Figure 5.

Knockdown of Wnt5a and Wnt11 inhibits cardiac fibrosis in mice under pressure overload. (A), Overall strategy to explore cardiac remodeling after knockdown of Wnt5a and Wnt11 in mice under pressure overload. (B), Fraction shortening (FS) in mice at 4 weeks after TAC. Mice were injected with sh-Wnt5a/Wnt11-AAV9 (sh-Wnt5a/Wnt11) or sh-scramble-AAV9 (shNC) by tail vein two weeks before TAC or sham operation. *p < 0.05; n = 6-10/each group. (C), Masson staining of heart tissue from mice in (B) and fibrosis area was quantitatively analyzed.
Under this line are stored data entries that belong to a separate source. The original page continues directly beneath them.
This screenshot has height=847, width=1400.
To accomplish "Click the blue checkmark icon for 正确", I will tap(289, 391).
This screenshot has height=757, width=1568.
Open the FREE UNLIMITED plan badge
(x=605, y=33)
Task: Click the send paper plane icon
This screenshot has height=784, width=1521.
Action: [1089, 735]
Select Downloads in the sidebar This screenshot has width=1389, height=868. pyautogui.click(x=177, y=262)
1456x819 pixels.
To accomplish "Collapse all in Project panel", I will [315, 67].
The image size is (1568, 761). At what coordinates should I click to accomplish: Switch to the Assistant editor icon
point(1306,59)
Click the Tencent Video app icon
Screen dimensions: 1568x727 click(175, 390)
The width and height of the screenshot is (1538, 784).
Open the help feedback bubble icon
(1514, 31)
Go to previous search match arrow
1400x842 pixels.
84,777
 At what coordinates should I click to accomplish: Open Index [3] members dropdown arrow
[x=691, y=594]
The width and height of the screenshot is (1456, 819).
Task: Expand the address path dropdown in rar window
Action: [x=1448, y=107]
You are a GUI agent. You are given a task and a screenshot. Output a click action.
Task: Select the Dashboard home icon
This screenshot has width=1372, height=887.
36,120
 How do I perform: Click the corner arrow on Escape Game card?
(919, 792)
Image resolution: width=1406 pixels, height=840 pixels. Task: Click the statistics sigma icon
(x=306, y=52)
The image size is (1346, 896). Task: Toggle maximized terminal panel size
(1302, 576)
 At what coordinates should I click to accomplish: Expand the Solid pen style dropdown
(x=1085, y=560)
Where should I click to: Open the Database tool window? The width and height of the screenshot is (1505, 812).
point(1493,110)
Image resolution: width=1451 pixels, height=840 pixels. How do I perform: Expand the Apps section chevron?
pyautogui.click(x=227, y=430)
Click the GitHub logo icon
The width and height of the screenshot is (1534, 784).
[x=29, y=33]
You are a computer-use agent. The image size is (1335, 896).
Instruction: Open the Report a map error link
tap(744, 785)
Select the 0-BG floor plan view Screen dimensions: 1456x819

Bar = 100 µm. *p < 0.05; ***p < 0.001. n = 4-9/each group. (D), Western blot analysis of Wnt5a, Wnt11, Col1, Col3, MMP9, TGF-β1, α-SMA, and p-smad2/3 expression in heart tissue from TAC or sham mice pre-injected with sh-Wnt5a/Wnt11-AAV9 (sh-Wnt5a/Wnt11) or sh-scramble-AAV9 (sh-NC) by tail vein. **p < 0.01; ***p < 0.001. n = 4-6 mice/each group. (E), Western blot analysis of Col1, MMP2, MMP9, TGF-β1 and α-SMA expression in CFs stimulated with the culture medium from control (Ad-CON) or LRP6 overexpressing CMs (Ad-LRP6), Wnt5a, Wnt11, Wnt5a+Wnt11 at 10 ng/mL, or PBS were supplemented with the culture medium from Ad-LRP6-CMs under MS and treated with CFs. *p < 0.05; **p < 0.01; ***p < 0.001. n = 3/each group.